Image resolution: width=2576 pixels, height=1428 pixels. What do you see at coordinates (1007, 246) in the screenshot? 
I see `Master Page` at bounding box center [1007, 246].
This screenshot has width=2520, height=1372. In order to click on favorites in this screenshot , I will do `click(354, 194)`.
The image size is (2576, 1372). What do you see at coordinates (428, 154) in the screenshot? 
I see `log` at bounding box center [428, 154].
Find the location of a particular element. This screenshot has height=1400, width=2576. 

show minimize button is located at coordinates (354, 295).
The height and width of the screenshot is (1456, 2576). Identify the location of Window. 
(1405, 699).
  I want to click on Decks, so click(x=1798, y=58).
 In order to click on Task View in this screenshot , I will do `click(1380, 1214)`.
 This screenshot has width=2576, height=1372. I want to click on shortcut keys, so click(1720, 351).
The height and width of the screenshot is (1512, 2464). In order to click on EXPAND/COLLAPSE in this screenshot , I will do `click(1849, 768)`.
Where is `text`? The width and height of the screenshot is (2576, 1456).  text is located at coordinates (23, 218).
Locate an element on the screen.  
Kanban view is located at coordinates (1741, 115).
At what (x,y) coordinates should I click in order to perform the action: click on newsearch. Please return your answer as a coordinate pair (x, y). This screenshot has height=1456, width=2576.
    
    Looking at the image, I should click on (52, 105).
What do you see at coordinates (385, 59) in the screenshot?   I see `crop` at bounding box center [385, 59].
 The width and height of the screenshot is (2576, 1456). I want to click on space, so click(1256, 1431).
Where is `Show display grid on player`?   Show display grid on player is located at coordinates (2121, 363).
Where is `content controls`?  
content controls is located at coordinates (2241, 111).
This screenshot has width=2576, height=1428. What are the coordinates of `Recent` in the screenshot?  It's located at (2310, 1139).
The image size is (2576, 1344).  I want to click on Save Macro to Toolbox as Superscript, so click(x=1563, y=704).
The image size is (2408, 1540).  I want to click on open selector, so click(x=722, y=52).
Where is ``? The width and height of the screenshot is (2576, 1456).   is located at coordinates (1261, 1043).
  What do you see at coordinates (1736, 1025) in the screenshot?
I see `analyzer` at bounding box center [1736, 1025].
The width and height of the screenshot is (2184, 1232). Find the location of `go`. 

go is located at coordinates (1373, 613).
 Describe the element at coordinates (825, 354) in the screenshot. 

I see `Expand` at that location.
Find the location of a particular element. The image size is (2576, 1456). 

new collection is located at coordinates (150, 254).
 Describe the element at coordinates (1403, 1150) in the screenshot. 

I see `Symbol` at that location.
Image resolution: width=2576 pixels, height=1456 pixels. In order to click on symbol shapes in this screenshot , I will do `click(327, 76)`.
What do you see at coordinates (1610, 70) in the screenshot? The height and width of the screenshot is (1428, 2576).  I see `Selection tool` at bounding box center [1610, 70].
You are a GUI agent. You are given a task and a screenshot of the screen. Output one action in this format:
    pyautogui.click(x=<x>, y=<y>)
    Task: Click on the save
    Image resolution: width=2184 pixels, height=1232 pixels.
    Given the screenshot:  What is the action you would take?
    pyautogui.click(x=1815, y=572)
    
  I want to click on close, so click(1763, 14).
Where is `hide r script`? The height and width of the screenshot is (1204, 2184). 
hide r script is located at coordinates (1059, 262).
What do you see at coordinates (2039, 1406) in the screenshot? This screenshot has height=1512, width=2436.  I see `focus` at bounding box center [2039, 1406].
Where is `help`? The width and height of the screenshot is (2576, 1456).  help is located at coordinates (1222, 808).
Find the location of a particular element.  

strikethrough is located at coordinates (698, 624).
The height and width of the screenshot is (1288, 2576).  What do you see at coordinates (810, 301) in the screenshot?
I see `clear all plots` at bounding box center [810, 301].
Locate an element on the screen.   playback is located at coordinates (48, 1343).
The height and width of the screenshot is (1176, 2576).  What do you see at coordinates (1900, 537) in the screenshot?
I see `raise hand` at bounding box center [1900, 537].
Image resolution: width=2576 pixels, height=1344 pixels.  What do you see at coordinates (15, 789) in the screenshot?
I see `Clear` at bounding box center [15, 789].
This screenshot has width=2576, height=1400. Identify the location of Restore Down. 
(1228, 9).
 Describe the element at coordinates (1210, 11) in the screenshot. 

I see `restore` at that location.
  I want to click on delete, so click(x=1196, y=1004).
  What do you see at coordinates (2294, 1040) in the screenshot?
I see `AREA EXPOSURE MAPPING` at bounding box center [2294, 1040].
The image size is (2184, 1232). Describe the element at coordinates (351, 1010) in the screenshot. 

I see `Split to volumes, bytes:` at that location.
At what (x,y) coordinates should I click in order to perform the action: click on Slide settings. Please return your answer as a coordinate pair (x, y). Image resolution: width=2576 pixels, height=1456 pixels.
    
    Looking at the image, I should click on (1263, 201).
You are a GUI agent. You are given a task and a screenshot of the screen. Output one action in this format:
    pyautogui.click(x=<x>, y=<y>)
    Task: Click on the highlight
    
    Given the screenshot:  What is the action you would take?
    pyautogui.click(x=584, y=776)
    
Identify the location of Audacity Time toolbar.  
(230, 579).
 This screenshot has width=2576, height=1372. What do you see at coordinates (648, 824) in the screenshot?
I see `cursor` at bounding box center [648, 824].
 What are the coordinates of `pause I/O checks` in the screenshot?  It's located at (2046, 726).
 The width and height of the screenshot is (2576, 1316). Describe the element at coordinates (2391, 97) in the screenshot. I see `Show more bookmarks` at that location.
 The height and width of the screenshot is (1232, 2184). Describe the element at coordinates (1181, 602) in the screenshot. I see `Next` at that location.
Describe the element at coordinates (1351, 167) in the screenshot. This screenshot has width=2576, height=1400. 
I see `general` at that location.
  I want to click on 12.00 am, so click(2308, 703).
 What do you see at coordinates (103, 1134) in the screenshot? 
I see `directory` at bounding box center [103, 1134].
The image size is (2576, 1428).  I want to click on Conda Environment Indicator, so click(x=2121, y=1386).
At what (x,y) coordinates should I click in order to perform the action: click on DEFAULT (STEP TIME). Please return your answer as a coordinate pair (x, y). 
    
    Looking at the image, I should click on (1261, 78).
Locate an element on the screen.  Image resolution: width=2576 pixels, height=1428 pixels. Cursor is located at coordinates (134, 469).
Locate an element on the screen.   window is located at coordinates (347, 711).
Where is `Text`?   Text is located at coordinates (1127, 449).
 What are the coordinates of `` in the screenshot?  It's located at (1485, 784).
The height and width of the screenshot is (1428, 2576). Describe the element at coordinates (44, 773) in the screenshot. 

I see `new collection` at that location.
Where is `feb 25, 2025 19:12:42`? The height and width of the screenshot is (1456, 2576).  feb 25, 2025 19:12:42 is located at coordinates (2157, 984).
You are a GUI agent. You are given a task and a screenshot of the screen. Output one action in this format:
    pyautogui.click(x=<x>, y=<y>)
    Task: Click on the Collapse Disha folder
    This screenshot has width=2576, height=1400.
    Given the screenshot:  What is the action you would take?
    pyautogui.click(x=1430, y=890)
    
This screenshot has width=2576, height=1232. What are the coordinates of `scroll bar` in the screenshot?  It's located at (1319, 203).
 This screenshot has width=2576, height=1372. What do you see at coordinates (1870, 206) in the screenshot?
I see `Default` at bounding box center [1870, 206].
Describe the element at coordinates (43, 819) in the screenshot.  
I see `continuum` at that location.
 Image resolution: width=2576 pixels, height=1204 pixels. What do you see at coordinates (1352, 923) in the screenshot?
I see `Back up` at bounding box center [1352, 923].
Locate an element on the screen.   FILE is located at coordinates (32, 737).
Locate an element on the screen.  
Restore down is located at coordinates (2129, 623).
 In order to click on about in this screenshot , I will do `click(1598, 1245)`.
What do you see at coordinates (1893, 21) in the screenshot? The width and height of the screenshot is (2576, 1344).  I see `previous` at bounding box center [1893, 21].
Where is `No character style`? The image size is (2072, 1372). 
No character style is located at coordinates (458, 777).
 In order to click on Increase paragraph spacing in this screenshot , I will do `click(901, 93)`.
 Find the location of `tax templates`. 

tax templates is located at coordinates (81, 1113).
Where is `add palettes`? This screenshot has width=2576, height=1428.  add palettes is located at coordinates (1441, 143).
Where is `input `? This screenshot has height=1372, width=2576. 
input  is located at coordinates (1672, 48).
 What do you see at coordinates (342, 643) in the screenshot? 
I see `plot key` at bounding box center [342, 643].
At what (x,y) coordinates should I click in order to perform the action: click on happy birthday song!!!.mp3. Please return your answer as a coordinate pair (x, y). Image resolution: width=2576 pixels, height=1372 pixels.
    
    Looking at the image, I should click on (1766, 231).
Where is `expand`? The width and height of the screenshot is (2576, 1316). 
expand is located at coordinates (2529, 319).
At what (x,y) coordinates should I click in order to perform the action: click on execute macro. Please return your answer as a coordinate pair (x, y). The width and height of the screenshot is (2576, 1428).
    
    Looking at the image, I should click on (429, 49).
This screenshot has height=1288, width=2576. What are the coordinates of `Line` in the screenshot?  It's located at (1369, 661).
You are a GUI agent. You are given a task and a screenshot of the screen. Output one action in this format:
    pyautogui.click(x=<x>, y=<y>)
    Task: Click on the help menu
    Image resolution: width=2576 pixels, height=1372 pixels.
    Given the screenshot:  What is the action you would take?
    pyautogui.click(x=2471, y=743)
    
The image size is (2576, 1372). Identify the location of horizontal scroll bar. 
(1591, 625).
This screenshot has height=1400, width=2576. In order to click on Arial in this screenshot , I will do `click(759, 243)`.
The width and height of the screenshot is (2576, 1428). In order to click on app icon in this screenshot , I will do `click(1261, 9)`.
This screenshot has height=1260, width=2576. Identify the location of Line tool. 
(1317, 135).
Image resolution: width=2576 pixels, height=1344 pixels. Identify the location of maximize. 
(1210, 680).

- - - - - - -

Copy out the material word for word, beginning with its first line and continuing through the line that contains "Looking at the image, I should click on (52, 105).", including both of those lines.

EXERCISE RESULT:
Image resolution: width=2576 pixels, height=1428 pixels. What do you see at coordinates (1007, 246) in the screenshot? 
I see `Master Page` at bounding box center [1007, 246].
This screenshot has width=2520, height=1372. In order to click on favorites in this screenshot , I will do `click(354, 194)`.
The image size is (2576, 1372). What do you see at coordinates (428, 154) in the screenshot? 
I see `log` at bounding box center [428, 154].
Find the location of a particular element. This screenshot has height=1400, width=2576. 

show minimize button is located at coordinates (354, 295).
The height and width of the screenshot is (1456, 2576). Identify the location of Window. 
(1405, 699).
  I want to click on Decks, so click(x=1798, y=58).
 In order to click on Task View in this screenshot , I will do `click(1380, 1214)`.
 This screenshot has width=2576, height=1372. I want to click on shortcut keys, so click(1720, 351).
The height and width of the screenshot is (1512, 2464). In order to click on EXPAND/COLLAPSE in this screenshot , I will do `click(1849, 768)`.
Where is `text`? The width and height of the screenshot is (2576, 1456).  text is located at coordinates (23, 218).
Locate an element on the screen.  
Kanban view is located at coordinates (1741, 115).
At what (x,y) coordinates should I click in order to perform the action: click on newsearch. Please return your answer as a coordinate pair (x, y). This screenshot has height=1456, width=2576.
    
    Looking at the image, I should click on (52, 105).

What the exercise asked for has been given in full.